Sometimes when it comes to text in a marketing email, less is definitely more..
While I would be the first to confess that Liams mainline collection is not reaaly my style, I adore his special projects.
I like the way Liam thinks.
When he was questioned earlier this year, about who his favourite shoe designers were he replied saying
"I’m more inspired by designers and creatives that have nothing do to with footwear, like Bauhaus, Corbusier, Ridley Scott, Stanley Kubrik, Bruno Minari, Robert Caldini and Philip K Dick."
So it will come as no surprise that my most favourite shoe by far, is his Wassili Shoe, which won him a UK Urban Fashion Award in 2007.

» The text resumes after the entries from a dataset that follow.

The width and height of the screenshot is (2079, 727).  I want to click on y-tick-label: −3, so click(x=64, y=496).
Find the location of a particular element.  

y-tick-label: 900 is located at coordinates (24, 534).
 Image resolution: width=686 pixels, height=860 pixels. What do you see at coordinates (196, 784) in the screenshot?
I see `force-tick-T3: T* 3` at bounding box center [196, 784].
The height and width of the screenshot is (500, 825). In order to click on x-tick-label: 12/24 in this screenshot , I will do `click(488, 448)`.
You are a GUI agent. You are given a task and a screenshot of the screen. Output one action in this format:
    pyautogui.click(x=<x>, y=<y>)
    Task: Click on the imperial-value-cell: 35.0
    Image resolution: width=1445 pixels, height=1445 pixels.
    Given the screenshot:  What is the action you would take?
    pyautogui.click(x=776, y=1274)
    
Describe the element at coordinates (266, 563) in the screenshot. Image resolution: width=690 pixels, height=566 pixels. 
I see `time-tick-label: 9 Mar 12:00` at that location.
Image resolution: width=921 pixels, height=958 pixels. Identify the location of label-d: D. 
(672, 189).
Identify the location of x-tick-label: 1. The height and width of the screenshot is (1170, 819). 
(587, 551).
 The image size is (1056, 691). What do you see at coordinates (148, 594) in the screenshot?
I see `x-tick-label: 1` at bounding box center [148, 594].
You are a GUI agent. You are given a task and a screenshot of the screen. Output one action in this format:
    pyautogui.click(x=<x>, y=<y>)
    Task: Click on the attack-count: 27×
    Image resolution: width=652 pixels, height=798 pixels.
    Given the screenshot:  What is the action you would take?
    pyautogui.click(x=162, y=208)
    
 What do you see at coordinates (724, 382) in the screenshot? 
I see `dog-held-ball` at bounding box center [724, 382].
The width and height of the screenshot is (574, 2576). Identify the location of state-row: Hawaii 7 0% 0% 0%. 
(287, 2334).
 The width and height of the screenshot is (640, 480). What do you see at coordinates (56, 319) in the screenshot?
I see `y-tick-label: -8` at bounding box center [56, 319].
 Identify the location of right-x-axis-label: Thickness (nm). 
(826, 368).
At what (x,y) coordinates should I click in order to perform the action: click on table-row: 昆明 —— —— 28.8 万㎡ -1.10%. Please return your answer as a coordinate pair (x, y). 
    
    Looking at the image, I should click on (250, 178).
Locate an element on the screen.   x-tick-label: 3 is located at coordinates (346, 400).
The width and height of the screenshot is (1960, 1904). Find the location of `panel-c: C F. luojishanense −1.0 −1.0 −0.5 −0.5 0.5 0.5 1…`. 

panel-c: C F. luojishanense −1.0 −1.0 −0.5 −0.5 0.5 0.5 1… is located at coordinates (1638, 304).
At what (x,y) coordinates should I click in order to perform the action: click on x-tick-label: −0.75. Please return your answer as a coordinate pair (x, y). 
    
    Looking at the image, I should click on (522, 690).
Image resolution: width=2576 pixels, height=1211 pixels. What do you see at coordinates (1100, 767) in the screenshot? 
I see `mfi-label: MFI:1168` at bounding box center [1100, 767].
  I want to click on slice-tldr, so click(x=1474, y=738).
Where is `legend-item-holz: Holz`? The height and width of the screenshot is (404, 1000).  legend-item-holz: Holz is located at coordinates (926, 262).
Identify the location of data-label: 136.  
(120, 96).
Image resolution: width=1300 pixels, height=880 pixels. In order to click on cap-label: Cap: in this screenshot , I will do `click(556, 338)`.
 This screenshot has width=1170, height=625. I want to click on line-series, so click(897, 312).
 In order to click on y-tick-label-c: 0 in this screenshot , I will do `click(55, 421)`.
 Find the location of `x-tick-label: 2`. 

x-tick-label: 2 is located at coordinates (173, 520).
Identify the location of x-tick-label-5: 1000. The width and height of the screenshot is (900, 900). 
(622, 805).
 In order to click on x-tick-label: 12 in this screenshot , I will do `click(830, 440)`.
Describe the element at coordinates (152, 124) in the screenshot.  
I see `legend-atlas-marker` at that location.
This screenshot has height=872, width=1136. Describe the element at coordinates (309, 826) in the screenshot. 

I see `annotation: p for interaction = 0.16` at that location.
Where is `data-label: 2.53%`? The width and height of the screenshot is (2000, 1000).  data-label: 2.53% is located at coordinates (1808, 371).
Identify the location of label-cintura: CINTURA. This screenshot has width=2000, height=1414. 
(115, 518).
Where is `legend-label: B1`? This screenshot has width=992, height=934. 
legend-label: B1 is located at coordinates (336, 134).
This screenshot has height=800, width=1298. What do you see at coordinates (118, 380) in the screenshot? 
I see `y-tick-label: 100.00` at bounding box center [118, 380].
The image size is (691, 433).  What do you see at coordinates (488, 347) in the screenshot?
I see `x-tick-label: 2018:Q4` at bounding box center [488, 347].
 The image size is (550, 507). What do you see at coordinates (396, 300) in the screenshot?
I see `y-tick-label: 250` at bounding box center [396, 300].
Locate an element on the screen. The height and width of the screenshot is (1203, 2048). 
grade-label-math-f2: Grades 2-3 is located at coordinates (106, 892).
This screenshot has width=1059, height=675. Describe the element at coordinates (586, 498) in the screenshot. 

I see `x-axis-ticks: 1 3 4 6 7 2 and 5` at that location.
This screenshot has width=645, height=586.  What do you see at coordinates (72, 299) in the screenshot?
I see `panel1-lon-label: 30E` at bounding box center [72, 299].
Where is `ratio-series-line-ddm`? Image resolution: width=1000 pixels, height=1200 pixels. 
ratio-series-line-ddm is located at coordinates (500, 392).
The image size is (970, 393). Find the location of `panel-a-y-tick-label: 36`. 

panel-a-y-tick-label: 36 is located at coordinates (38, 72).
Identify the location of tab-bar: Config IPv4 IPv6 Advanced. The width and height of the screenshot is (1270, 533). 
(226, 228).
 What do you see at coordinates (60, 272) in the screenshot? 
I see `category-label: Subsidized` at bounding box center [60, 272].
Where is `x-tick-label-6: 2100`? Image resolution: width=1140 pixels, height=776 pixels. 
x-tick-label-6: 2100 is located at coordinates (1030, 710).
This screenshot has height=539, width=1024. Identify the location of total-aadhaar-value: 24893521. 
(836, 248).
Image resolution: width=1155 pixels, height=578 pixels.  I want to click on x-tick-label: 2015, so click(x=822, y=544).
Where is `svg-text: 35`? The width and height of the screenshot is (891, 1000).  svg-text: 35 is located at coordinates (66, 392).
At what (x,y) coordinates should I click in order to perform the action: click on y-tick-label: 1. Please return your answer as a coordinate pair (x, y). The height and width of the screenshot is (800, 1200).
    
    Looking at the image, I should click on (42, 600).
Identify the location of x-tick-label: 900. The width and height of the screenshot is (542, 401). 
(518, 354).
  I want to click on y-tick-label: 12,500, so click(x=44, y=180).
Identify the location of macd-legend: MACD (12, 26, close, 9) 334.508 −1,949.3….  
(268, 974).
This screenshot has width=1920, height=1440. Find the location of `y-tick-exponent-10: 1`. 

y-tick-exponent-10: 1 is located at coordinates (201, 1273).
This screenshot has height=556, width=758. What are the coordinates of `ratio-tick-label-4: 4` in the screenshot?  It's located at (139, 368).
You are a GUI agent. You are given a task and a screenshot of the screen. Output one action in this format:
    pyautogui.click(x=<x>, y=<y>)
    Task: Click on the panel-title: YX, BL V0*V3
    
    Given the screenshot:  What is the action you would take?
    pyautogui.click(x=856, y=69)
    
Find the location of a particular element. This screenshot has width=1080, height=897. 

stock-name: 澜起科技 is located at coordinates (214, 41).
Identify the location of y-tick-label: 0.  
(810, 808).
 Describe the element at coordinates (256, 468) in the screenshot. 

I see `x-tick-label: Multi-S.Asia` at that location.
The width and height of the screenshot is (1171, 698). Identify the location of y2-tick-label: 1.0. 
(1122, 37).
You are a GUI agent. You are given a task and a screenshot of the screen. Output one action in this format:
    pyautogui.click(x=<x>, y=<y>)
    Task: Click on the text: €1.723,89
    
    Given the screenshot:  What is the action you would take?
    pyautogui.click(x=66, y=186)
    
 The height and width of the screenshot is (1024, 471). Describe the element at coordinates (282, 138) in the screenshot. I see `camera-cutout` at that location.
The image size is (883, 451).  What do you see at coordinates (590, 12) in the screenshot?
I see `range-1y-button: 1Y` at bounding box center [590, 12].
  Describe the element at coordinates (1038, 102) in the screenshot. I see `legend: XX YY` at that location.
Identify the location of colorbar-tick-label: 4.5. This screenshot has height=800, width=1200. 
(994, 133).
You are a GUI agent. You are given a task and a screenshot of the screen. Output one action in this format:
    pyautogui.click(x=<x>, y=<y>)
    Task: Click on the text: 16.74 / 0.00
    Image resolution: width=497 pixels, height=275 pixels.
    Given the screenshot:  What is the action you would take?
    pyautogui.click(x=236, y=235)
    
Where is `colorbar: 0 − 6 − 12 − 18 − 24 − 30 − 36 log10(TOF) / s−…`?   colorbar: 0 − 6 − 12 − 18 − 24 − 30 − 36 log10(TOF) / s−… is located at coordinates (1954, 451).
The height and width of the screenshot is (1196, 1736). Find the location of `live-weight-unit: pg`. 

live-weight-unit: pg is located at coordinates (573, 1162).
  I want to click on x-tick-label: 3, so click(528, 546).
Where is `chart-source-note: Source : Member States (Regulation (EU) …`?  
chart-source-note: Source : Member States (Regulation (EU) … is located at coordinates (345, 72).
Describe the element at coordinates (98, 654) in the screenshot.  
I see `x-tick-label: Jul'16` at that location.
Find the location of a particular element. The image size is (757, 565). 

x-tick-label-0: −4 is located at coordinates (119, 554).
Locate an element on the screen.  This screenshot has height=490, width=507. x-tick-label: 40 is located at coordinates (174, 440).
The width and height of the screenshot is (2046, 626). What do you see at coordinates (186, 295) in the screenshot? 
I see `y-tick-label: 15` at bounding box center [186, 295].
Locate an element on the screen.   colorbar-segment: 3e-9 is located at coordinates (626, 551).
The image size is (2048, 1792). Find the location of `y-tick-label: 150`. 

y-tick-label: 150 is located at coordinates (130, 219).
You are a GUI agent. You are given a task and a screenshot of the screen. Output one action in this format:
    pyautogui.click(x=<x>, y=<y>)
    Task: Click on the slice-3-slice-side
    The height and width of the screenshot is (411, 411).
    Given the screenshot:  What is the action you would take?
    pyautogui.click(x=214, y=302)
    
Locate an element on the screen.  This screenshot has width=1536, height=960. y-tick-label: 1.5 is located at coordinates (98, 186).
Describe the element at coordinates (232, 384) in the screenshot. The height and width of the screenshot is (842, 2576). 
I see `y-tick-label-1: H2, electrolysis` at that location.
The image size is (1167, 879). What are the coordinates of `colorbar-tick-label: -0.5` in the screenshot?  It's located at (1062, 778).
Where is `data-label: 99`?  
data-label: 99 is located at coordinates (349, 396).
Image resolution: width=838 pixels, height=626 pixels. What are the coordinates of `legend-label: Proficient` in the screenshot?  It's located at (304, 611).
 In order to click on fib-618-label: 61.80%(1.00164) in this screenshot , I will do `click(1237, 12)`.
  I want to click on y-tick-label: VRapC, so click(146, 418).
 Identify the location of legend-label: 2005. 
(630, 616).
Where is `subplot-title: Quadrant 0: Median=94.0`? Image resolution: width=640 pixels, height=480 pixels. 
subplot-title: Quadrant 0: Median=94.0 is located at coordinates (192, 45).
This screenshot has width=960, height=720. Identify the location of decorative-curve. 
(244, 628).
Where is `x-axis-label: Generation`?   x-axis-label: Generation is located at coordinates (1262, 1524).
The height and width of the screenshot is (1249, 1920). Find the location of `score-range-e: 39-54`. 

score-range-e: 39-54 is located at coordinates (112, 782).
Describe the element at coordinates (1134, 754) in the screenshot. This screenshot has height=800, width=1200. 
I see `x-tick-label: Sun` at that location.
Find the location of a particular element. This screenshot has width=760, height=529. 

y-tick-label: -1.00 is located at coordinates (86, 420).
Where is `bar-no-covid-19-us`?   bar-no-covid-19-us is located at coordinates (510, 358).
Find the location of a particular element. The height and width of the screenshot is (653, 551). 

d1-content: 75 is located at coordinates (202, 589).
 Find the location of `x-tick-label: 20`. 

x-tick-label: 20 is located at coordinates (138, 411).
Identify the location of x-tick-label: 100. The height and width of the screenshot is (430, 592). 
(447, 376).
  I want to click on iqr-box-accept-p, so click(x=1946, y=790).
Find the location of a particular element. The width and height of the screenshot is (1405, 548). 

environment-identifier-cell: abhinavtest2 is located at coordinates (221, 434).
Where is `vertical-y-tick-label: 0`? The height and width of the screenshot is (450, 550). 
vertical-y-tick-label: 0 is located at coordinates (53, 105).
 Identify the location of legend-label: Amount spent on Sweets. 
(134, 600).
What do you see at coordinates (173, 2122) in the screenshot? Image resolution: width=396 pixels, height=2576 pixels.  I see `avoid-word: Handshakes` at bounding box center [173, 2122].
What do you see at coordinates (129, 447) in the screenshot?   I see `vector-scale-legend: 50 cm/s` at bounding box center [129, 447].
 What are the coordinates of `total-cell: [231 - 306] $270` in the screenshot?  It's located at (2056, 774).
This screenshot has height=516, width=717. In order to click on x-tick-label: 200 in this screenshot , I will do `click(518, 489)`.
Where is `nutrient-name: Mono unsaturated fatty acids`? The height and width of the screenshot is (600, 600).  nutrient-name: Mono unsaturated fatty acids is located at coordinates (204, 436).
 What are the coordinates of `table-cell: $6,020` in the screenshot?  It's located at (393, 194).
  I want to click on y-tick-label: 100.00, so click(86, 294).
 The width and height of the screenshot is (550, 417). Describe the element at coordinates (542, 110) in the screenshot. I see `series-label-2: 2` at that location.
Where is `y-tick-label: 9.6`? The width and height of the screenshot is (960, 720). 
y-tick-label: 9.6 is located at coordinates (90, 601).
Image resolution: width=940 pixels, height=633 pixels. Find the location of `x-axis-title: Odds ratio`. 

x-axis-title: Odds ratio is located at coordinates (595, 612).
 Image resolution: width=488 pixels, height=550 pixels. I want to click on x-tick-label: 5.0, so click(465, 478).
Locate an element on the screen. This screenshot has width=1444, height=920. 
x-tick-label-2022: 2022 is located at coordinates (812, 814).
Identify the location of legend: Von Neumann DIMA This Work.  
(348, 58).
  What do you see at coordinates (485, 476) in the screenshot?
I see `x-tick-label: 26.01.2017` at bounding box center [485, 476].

This shoe is inspired by the iconic and distinctly modernist Wasilly chair
First created in 1926, The Wassily Chair was first built by Marcel Breuer at the Bauhaus institution in Dessau, Germany. Breuer found his inspiration for the chair in the bent form of a bicycle handlebar, available for the first time in steel due to a development in technology. The German steel manufacturer Mannesmann had developed a process to produce seamless steel tubing, the first to allow tubes to be bent without breaking at the seam. Breuer’s Adler bicycle featured such tubing, which inspired the designer to employ this material in furniture.
The Wassily Chair was originally known as the Model B3 Chair, but was later marketed as the Wassily Chair after a story about Breuer’s friend and colleague at Bauhaus, artist Wassily Kandinsky. After first producing the Model B3 Chair prototype, Kandinsky was so enthralled with the chair that Breuer decided to produce another for Wassily Kandinsky himself. This friendship, and the later popularity of Kandinsky led the producers of the Model B3 Chair to change its name to the now famous Wassily Chair.
How could I not love that.
A shoe inspired by one of my favourite chairs! Come on people!